Different target audiences and visitor personas bring distinct needs and varying expectations, all of which require consistent, vetted solutions.
A deep catalog of written resources exists from numerous authors that needs to be re-factored to provide a consistent brand voice.
Existing content stretches across numerous delivery channels in different forms.
The legacy CMS lacked responsive rendering capabilities for mobile, could not be scaled easily to adjust for a effective content delivery, depended upon rendering methods that made it impossible for non-tech savvy users to update and was difficult for lay persons to upgrade functionally.
Technology restraints were hampering their ability to effectively induce donations and increase membership conversion via the web site.
The legacy site failed to connect visually with the audience and stood in the way of inducing exploration of the websites contents.
When design is driven by content, aesthetics can be leveraged to create visual hierarchy in harmony with the information and purpose of a site.
The team sent the client a uptake survey to help kick start information collection.
I interviewed the client to find out what was important to them and their audience. We discussed the customer experience, operational and technical challenges they were facing.
I explored the organizations formation and history. I probed for impressions and opinions to gain a perspective of how they wanted the website to help the organization here and now, as well as what they envisioned they would want the site to help them to achieve going forward.

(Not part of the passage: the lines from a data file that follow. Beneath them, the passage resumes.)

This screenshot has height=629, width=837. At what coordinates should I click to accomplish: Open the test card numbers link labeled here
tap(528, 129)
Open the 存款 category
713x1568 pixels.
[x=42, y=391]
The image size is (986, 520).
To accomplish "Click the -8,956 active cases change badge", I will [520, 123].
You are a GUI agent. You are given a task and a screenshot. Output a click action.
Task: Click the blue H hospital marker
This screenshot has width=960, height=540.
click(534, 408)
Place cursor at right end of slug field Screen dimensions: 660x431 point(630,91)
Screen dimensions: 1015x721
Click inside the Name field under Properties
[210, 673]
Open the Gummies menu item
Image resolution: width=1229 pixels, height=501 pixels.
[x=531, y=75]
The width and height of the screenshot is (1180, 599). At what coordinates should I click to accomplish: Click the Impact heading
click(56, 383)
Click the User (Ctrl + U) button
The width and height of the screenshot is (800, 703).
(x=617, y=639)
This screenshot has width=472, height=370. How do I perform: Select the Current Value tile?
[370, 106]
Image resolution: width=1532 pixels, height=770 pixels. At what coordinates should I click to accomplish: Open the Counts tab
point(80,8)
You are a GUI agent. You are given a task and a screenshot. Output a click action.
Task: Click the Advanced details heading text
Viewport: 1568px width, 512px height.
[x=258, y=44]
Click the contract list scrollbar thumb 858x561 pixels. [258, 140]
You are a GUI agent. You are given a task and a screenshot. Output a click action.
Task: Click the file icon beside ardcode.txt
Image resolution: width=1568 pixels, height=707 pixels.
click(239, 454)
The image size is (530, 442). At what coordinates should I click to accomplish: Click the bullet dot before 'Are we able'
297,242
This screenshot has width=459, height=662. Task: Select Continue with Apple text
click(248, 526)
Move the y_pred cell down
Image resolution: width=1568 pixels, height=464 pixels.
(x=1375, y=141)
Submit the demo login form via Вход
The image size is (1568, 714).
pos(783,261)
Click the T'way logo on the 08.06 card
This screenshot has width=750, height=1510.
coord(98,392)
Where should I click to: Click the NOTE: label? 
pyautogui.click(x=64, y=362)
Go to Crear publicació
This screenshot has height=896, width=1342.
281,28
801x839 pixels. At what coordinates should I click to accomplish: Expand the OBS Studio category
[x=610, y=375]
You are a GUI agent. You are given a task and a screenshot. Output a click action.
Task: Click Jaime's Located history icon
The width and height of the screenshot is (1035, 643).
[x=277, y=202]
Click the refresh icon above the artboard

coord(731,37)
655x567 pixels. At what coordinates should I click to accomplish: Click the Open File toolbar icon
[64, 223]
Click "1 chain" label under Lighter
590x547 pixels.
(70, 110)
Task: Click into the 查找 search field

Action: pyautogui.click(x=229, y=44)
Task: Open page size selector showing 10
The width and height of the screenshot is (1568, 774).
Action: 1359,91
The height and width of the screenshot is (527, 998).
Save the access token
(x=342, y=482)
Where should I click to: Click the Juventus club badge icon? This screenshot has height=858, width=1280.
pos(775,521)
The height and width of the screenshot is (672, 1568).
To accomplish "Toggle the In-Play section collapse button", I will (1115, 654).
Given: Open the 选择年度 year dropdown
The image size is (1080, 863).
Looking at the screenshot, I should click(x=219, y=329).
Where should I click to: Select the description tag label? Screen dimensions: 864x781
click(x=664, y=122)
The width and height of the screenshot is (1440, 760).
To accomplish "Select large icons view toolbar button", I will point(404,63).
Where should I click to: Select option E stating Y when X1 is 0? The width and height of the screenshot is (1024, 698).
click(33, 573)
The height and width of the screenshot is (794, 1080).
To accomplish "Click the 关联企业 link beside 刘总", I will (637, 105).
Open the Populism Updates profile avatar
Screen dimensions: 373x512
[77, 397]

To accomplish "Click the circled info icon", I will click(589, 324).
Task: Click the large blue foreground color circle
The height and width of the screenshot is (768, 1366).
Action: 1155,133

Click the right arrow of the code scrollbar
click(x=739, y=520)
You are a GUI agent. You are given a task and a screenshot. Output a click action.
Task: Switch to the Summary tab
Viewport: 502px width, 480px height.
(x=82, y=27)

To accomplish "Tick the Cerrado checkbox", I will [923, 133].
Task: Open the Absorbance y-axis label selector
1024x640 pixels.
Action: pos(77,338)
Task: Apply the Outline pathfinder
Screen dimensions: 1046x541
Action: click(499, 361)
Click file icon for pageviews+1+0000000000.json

We agreed on a strategy that would make the best use of the limited time line we currently had that would set them up for success once the team stepped away.
The team indexed the back catalog of articles that existed in various digital formats.
Content is disseminated to audiences across other channels such as social media outlets.
We used tools such as word clouds, brain writing exercises and topical association maps to identify what subjects the content aligned with currently.
These exercise helped us chunk out were content had been successful and opportunities for where the client could focus creating content that would best align with their goals.
Mind Mapping exercise lead by Senior Designer with input from across the team. This exercise helped to create a mental model of where the content that existed aligned categorically.
I researched the national instance of The Arc as well as numerous instances of regional chapters and other non-profits that served disabled communities.
I documented successful as well as problematic navigation hierarchies that reflected the various agencies information architecture.
I presented the comparisons to the team, showing strengths that we could replicate were content and functional parallels could be modeled. I created a small data set of navigation labels and their corresponding landing pages.
Parsing the commonly occurring themes for correlation as content domains of the site.
Bundling and reducing instances of subject repetition to produce a durable information architecture.
I co-led a exercise with a another UX to produce a first iteration of the new Information Architecture.
Exploring IA iterations to improve content discovery.
Sharing the IA repo in MIRO as a referential source of truth for our subsequent design direction.
With the progress we had made on the site hierarchy and identifying functional silos the client would need, we were able to select a content management system.
I evaluated numerous other sites evaluating the way they handled visitor interactions.
The design was assigned to the Junior Designer. I provided feedback and guidance along with the other two UX Designers on iterative versions.
I presented the comps to the client for feedback and testing and worked with the design team to iterate changes, fidelity and modifications towards a more polished set of wire frames.
Figma Mobile Navigation Prototype
Provides expected major navigation way points via drawer menu on mobile.
Home page - major nav way point hyperlinks in "main".
Single error state example "Donations" page.
Prototyped in Figma.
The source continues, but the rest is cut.